Wayne returned from the US in May to receive the 2017 Teschemaker Cup from Timaru Boys’ High School, which he attended between 1976 and 1980.
The school said the award was recognition of Wayne’s international standing as leader of a research department at South San Francisco-based Genentech, a biotechnology company developing drugs to treat human diseases and alleviate chronic conditions.
In 2013 he was awarded the Ralph Schwall Memorial Award for significant cancer research patent holders, and in 2017 his team won the Prix Galien USA Award for best pharmaceutical product for the Venclexta® treatment, which is aimed at helping people diagnosed with chronic lymphocytic leukemia.
He also has inventor status on 16 US and worldwide patents, the majority of which relate to development of new anti-cancer drugs.
How did Otago help to shape your life and career success?

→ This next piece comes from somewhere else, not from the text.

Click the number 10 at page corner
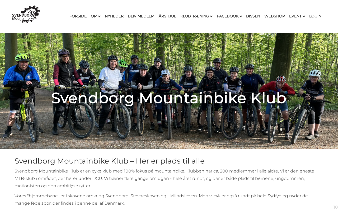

I initially enrolled in the Bachelor of Pharmacy programme at Otago, but almost immediately switched to a Bachelor of Science after realising my true interests lay in research. I got a solid grounding in Chemistry and Biochemistry and was also introduced to nuclear magnetic resonance (NMR) spectroscopy during my Part 3 Chemistry Research Project, with Professor David Buckingham. This led me to seek out a PhD programme where I could learn more about NMR, and apply it to biological problems.
Any highlights and interesting memories of your university days?
I fondly remember my time at Knox College and continue to maintain many friendships from there.
I also participated in the Knox Farce (I think in 1981) with the late, great, Jon Gadsby. Unfortunately, our act was cut from the show at the last minute so I can’t say I ever performed with him. And, of course, I spent many an hour “studying” at the Gardens Tavern.
Recollections of favourite or standout lecturers?
I should give a shout out to Professor Bob Smith. He took a special interest in me and convinced me to change my major from Pharmacy to Chemistry after my first year. That really set me on the path to my current career. And Professor David Buckingham, who encouraged me to aim high and gave me my first real taste of what it’s like to be a researcher. Without his encouragement I doubt that I would have applied for the Commonwealth Scholarship that allowed me to graduate with a DPhil from Oxford University, where I used NMR methods to study protein structure and function.
What are some career or personal highlights?
The main career highlight for me is certainly the approval of the Bcl-2 antagonist venetoclax, for the treatment of patients with chronic lymphocytic leukemia.
This was the culmination of a great research collaboration with scientists at Abbott Labs, the Walter and Eliza Hall Institute, and Genentech.
Meeting patients whose lives have been saved by a drug that I contributed to is especially inspiring.
It was also a personal privilege for me to accept the 2017 Prix Galien USA award for the Best Pharmaceutical Product on behalf of the large team of people responsible for venetoclax.
Future goals? Any new areas you want to take your research into? Or problems you’d like to solve?
My current research is focused on identifying new modalities for “hard to drug” targets. Making therapeutic drugs is extremely difficult and most of the relatively easy targets, the so called low-hanging fruit, have already been “drugged”.
But there are still many unmet medical needs across many disease indications, so if we can find innovative ways to target these diseases we can continue to benefit patients. This is what really gets me up each day and drives my research interests.